Catatan: AHMAD DARDIRI
SEBELUM melakukan swab, saya sudah curiga bahwa ada yang salah dengan tubuh saya. Kebetulan, saya dikarunia tubuh yang selalu memberikan reaksi jika ada yang tidak beres. Entah kalau yang lain. Tapi harusnya, setiap tubuh akan bereaksi ketika ada benda asing masuk. Mungkin saja ada yang merasa dan mencurigai ada sesuatu. Sementara, ada yang merasakan tubuhnya bereaksi terhadap benda asing, tapi tidak mempedulikannya. Dianggap sepele saja.
Saat itu, lidah saya terasa lebih peka dengan rasa pedas. Sekira satu minggu sebelum swab pada 6 Oktober 2020, setiap makan makanan yang pedas, terasa lebih menggigit. Tapi hanya di lidah saja. Pedasnya tidak terasa di perut. Dan peka terhadap pedas itu berlangsung cukup lama. Menjelang swab kedua, baru rasa peka itu berakhir.
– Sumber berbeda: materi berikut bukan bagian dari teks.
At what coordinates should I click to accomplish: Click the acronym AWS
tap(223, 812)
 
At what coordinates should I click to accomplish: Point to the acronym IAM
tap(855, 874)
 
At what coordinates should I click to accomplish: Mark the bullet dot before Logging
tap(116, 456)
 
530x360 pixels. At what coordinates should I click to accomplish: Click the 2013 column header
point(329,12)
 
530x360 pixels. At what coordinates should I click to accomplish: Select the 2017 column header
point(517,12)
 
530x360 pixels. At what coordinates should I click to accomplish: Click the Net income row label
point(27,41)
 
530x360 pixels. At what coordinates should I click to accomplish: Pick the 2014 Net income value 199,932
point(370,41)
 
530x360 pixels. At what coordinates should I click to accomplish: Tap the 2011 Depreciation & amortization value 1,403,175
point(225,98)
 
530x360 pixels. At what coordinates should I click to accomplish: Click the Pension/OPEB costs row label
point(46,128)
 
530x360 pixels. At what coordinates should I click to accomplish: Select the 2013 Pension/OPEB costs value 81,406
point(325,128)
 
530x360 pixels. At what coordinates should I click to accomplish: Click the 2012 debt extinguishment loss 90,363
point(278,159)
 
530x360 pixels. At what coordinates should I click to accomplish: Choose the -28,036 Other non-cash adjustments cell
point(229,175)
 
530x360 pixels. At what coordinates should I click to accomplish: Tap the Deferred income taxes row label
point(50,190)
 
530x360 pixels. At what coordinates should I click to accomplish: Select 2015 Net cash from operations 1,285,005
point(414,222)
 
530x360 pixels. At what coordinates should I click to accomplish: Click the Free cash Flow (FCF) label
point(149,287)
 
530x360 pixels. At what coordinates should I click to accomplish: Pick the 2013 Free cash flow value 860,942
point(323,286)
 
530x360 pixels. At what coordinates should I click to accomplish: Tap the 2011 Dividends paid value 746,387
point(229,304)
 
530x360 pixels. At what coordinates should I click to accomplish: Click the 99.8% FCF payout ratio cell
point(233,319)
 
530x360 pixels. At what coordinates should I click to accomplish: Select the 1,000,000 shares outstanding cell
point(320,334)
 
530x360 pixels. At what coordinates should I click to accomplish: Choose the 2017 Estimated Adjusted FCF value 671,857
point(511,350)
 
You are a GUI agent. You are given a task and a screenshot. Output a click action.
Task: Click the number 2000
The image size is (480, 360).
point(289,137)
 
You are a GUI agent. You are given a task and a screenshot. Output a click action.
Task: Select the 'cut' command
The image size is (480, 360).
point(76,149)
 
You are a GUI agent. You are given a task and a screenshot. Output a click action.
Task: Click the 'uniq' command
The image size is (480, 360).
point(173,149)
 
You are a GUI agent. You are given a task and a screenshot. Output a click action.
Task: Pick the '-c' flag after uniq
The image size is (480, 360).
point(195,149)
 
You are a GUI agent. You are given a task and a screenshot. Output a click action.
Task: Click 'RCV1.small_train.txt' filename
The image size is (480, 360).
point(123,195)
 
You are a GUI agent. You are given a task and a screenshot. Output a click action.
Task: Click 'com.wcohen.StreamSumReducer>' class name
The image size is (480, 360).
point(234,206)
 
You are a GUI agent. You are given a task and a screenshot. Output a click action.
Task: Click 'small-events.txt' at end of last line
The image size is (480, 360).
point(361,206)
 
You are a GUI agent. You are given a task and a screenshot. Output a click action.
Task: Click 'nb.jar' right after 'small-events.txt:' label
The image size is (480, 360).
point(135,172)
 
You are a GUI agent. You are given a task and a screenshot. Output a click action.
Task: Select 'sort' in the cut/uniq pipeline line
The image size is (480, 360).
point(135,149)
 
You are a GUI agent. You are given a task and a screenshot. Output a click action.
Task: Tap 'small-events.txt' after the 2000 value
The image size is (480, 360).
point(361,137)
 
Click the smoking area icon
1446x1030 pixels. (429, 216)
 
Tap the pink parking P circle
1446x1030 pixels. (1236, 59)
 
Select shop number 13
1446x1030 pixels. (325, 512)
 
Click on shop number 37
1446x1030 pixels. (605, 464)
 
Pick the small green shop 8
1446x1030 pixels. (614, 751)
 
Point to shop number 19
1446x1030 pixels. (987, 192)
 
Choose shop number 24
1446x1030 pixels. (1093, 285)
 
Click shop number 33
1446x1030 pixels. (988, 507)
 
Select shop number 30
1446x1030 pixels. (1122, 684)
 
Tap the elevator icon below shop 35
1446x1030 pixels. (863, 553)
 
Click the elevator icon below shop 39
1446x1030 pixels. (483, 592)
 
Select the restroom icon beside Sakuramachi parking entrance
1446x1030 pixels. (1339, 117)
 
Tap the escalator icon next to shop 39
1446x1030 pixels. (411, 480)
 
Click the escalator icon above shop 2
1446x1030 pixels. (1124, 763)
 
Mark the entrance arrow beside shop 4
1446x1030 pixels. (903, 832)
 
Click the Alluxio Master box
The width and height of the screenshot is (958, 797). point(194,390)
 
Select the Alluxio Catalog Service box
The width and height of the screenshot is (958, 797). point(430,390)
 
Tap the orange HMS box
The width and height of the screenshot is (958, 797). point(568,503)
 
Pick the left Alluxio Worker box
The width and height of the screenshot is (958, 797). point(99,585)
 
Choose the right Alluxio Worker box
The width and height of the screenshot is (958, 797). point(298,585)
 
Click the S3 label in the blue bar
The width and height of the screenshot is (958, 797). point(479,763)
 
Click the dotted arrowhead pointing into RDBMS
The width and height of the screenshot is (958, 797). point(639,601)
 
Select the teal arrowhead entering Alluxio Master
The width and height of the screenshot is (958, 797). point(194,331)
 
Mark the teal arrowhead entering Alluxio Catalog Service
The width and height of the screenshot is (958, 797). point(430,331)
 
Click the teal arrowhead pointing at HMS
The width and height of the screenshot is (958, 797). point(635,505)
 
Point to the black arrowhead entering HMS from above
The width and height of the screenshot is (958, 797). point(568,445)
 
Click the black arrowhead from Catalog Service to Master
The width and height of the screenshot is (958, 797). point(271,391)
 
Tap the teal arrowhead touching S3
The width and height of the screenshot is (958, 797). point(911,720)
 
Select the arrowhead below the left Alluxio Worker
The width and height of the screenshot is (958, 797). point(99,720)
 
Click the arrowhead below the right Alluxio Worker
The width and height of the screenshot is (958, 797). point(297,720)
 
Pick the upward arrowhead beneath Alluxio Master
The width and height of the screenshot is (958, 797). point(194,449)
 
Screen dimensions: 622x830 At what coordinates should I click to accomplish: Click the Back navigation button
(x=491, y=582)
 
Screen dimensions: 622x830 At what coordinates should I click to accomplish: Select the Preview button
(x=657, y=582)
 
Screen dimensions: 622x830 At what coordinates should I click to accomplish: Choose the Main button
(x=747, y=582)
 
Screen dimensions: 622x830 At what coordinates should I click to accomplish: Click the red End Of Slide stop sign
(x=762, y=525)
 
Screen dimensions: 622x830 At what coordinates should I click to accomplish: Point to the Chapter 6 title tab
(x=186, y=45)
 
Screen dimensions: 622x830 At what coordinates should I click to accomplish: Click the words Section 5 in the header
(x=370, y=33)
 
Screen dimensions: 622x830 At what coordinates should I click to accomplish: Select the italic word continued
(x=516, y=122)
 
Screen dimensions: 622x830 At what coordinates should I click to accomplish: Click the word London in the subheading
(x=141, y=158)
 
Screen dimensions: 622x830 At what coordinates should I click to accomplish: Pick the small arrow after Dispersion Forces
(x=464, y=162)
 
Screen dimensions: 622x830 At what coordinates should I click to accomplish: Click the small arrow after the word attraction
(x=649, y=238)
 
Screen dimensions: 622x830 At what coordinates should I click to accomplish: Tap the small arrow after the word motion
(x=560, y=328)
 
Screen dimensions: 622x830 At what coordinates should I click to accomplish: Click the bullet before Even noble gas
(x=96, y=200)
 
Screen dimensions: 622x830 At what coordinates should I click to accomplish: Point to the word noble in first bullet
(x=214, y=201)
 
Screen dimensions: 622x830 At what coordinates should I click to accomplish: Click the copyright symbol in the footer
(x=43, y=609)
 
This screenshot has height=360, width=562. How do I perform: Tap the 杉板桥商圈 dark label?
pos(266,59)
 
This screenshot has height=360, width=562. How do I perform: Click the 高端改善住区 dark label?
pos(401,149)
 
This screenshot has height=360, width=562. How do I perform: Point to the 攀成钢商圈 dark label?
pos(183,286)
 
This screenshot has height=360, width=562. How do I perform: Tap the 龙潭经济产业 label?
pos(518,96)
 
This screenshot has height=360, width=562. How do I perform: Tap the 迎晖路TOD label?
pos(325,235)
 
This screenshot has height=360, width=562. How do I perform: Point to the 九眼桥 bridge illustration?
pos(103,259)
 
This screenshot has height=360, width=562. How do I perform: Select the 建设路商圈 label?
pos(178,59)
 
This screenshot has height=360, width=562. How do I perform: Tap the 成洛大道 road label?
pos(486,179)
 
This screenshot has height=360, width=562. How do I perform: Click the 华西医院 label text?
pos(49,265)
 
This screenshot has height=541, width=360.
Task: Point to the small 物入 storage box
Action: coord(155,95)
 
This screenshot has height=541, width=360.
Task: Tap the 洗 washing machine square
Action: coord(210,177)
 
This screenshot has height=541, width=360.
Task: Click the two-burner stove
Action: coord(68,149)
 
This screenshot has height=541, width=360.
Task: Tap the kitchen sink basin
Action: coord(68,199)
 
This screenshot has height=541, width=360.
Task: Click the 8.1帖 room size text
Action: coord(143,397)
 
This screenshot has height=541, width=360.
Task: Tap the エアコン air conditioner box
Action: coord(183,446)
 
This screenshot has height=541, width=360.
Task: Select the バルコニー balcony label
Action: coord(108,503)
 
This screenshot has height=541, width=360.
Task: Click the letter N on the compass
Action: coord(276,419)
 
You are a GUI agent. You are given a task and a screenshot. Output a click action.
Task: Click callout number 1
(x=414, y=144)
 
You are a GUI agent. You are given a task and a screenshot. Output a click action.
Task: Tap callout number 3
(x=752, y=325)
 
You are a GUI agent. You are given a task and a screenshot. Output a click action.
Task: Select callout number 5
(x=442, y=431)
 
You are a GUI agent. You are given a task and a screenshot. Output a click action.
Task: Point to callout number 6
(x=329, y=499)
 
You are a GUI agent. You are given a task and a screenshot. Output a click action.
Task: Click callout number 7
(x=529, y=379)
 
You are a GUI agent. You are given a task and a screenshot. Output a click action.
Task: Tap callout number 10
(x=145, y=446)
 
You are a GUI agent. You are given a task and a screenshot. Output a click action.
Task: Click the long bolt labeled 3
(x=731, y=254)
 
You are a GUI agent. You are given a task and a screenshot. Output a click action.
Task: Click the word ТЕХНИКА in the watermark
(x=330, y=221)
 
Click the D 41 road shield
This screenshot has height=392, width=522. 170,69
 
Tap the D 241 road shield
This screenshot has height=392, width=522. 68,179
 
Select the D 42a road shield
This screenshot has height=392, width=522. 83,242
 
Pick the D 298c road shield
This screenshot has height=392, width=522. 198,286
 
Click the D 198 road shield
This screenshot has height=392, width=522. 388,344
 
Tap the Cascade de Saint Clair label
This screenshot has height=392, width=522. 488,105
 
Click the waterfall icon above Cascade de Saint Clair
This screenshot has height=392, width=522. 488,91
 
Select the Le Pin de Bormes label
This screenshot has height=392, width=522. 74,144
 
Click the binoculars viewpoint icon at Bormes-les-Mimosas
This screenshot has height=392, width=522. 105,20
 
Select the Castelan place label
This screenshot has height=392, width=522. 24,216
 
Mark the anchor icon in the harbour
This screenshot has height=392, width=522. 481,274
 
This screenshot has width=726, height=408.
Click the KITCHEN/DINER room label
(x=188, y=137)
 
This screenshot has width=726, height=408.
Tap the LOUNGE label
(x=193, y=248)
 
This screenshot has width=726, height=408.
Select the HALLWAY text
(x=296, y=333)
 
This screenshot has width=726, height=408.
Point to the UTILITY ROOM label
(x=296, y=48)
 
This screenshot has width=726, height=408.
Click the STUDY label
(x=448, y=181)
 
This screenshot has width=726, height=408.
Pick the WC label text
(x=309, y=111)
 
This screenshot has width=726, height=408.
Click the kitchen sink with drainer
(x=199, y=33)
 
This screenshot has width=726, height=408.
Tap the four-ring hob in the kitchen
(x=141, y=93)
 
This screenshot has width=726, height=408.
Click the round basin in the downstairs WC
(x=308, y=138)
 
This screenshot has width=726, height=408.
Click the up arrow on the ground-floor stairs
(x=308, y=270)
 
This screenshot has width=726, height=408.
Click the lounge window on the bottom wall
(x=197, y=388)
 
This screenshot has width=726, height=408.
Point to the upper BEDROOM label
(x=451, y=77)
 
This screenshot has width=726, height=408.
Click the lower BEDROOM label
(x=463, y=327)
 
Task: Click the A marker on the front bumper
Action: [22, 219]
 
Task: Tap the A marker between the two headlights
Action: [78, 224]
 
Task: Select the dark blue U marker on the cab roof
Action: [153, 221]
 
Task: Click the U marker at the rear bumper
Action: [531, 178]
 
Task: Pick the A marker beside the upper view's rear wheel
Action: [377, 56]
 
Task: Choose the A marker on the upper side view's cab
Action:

Kemudian, lidah juga terasa agak gatal. Tapi bukan gatal
yang menyiksa. Gatal yang susah dituliskan dalam sebuah kalimat. Gatal yang tak bisa digaruk. Kemudian, di lidah ada bercak merah seukuran uang koin 500 rupiah. Tapi bentuknya lonjong, tidak bulat persis.
Respons tubuh yang seperti itu, tidak sama dengan informasi yang selama ini berkembang. Dalam berita, flyer, spanduk dan lain sebagainya, tanda terserang Covid-19: demam, pilek, batuk, hilang rasa, hilang penciuman. Jika sudah agak parah, gejala sampai sesak napas dan pingsan. Tapi yang saya alami tak satupun yang sama dengan gejala terpapar Covid-19.
Daripada menduga tanpa kepastian, swab jadi pilihan. Dan terbukti dari swab yang dilakukan di Puskesmas Siak Hulu, Kampar, saya positif terpapar Covid-19. Itu sebabnya saya sudah tidak kaget dengan hasil swab.
Gejala yang tidak sama dengan gejala yang umum, membuat saya yakin bahwa orang tanpa gejala (OTG) itu tidak pernah ada. Semua orang berpotensi menjadi OTG. Hanya saja, banyak yang tidak tahu kalau menjadi OTG. Atau tidak peduli dengan gejala yang dialami. Atau takut memeriksakan diri. Takut swab yang sering diberitakan sebagai tindakan menakutkan dan menyakitkan.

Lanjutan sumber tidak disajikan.